PASSAGE PROVIDED:
★ ★ ★ ★ ★ ★ ★
Lynn needed every bit of help they could get in the National League, but losing Adam Marriott and Michael Gash for a big chunk of the season so far was a huge blow. The strikers are a major part of Lynn’s success in recent seasons. Marriott was injured in the opening pre-season friendly at Stowmarket, Gash then fell ill in August and has only just returned to first team action. At their best, fit and healthy, they trouble any defence. The good news is, they are getting there: Marriott is consistently looking sharp, while Gash’s influence on the pitch and on his team-mates stands out like a sore thumb. But how they were missed!
Alex Street is a Lynn legend – the words of team-mate Aaron Jones, no less. After the first two games of the season (a draw and a win) he was dropped, and the end of a long association with the club was imminent. Street didn’t want to be back-up to Norwich City loanee Archie Mair, so left to join former Lynn boss Gary Setchell at Bedford Town. The jury remains out on his exit, but Ian Culverhouse and Paul Bastock are adamant that the criticism - of the decision and/or of Mair - from Street’s social media pals is unwarranted. And they’re right. Street is also a brilliant keeper. But this is football, and he man in charge has to be trusted. Lynn also lost Chris Henderson, who dropped own the leagues to play for Gorleston – he couldn’t commit to Lynn’s demands in a new league. He left, reluctantly, but his contribution to the team’s success should never be under-estimated – a brilliant player who will probably prove more of a loss than Street.
★ ★ ★ ★ ★ ★ ★
DATA EXTRACTS:

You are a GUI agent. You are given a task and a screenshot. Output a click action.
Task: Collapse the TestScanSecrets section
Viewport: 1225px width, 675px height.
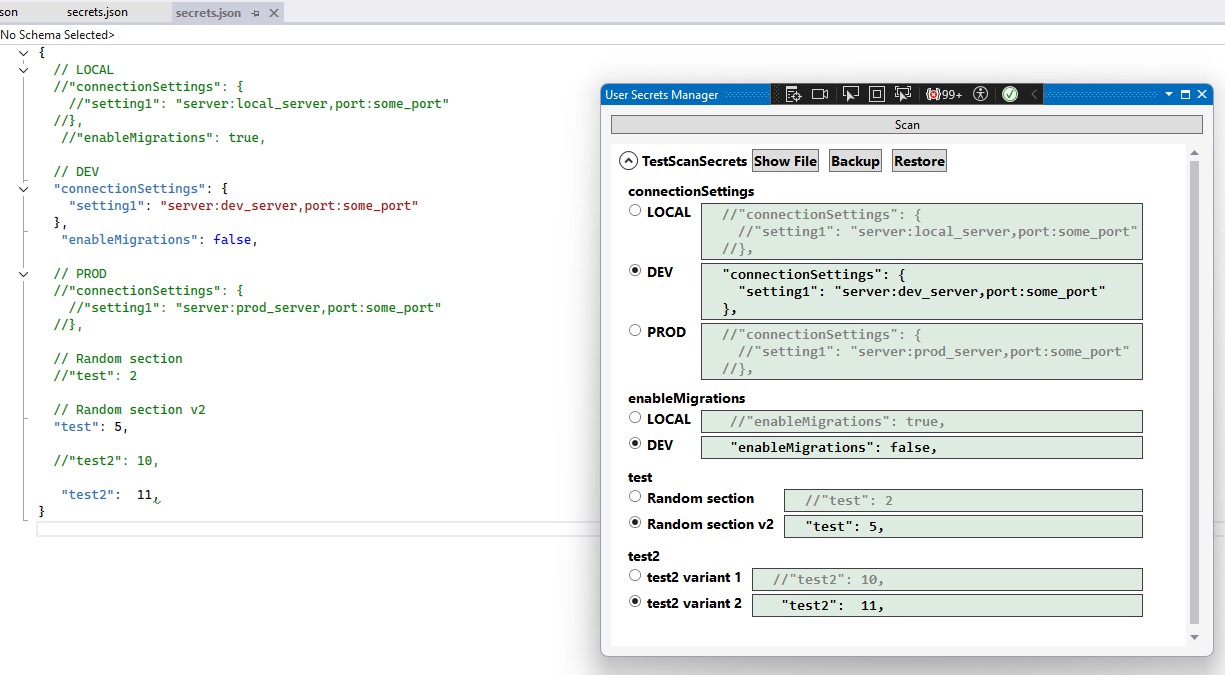coord(628,161)
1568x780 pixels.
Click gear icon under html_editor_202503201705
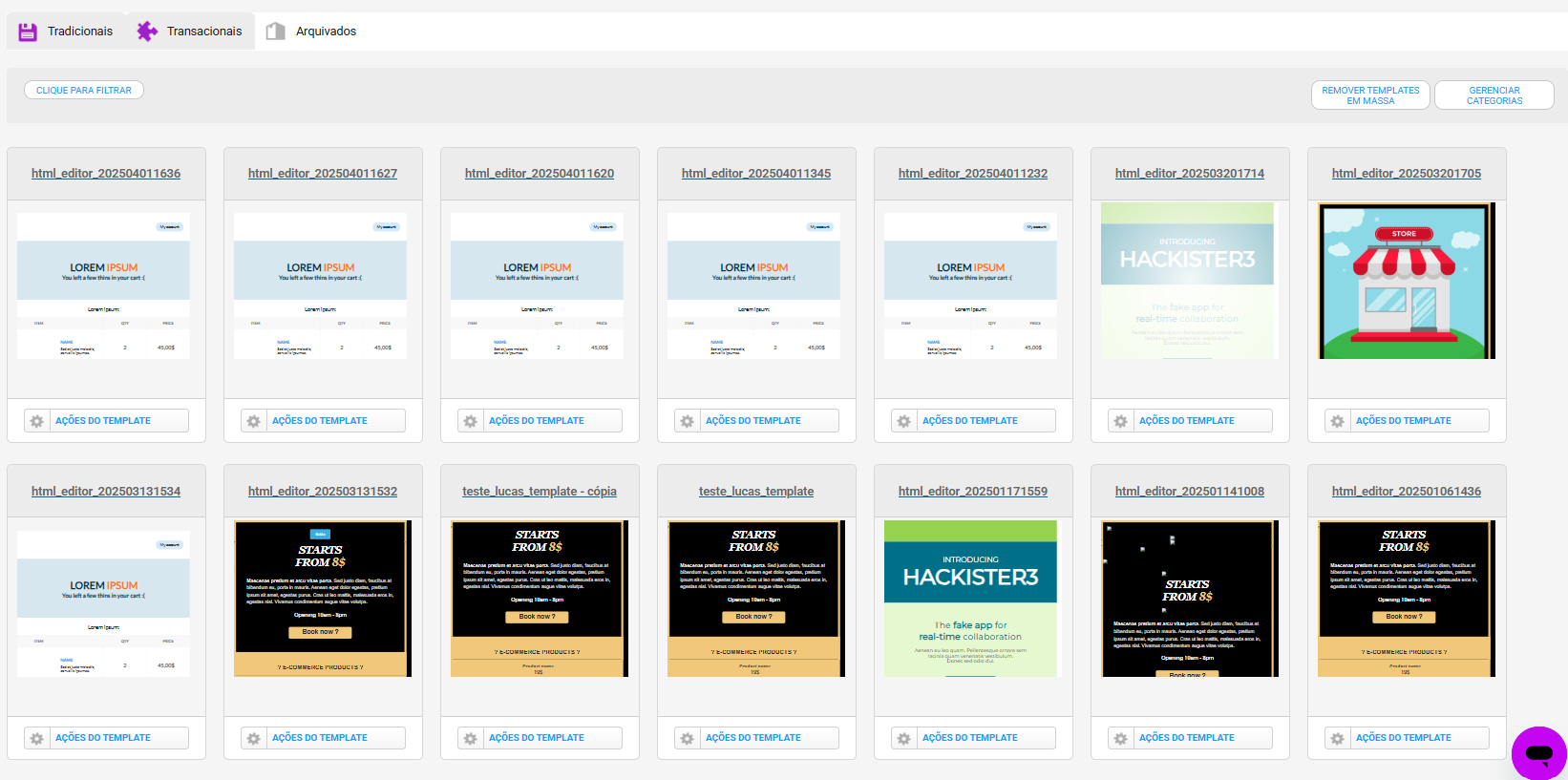[x=1337, y=421]
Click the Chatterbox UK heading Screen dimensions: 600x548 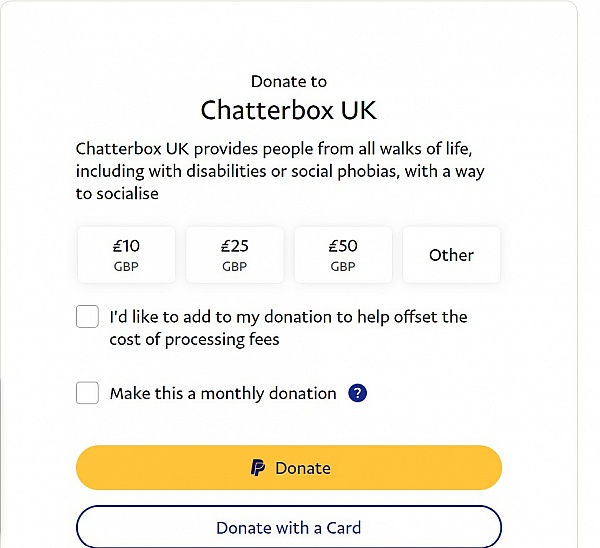[x=289, y=110]
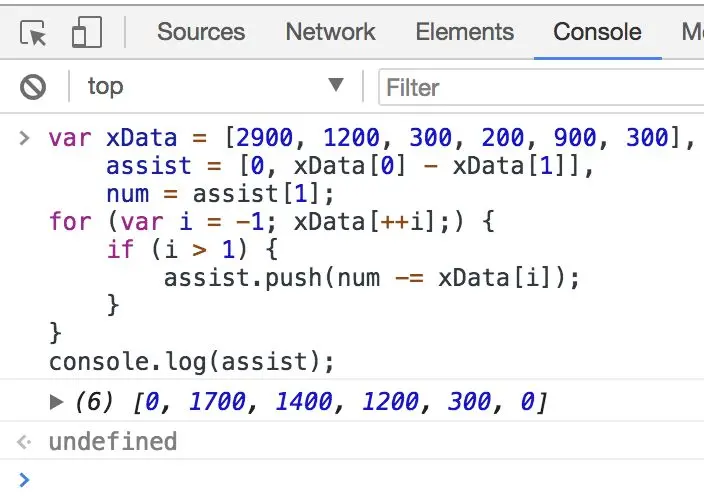Image resolution: width=704 pixels, height=504 pixels.
Task: Click the blue prompt chevron at bottom
Action: pos(24,480)
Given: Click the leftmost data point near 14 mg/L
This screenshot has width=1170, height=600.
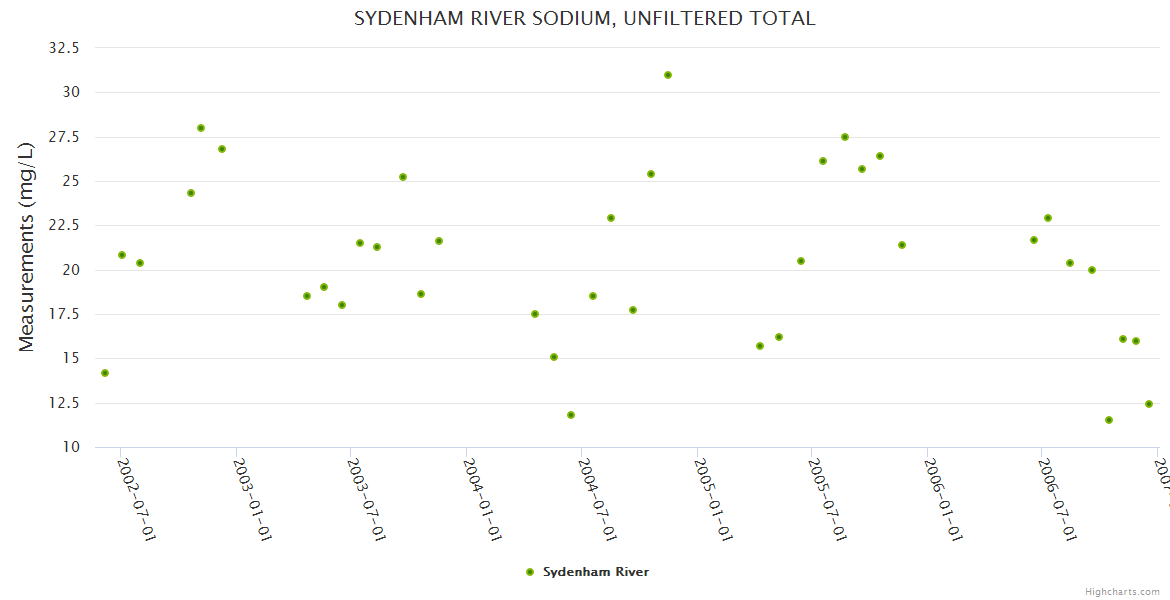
★ ★ ★ ★ ★ ★ ★
YOUR TASKS:
- A) Using the passage on Lynn's season, say whether each statement agrees with it, quoting the deciding words: (i) Marriott was injured in a pre-season friendly at Stowmarket. (ii) Street left to join Gary Setchell at Bedford Town. (iii) Gash fell ill in July.
- B) According to the passage on Lynn's season, which club is Archie Mair on loan from?
- C) Continue the passage on Lynn's season, picking up after its final sentence.

ANSWERS BELOW:
- A)
(i) Yes: "Marriott was injured in the opening pre-season friendly at Stowmarket"
(ii) Yes: "so left to join former Lynn boss Gary Setchell at Bedford Town"
(iii) No: "Gash then fell ill in August"

- B) Norwich City.

- C)
Life in the National League
So, apart from Covid, no fans, income issues and trawling the length and breadth of the country, what’s the National League like? Well, the class is apparent: many of the other clubs are full time, many opponents are more streetwise, as observed by the manager on numerous occasion. Even the ‘strugglers’ are big, bruising players with the vital footballing sixth sense. It was always going to be a steep learning circle, but there are signs that the players are getting used to the demands. Kyle Callan-McFadden is starting to show why Lynn pursued him for so long, Rory McAuley is a force of nature, Aaron Jones is back after injury to resume after a brilliant start to the season, so there’s reason to believe the defence is getting sorted. Culverhouse has players for every position, just about, and while Jamar Loza’s exit earlier this month was a disappointing surprise, he was soon replaced by Michael Gyasi from St Ives Town. The squad has a lot of permutations, the bench has few weaknesses. It’s a good squad that just needs to survive to be a success.
And the manager?
It’s been tough, but he’s been around the block too many times to get upset about it. Yes, he can be a bit chippy to the media after some games, but who wouldn’t when you’ve seen your best laid plans ruined? He’s still by far the best manager Lynn have had for a while. Long may that continue.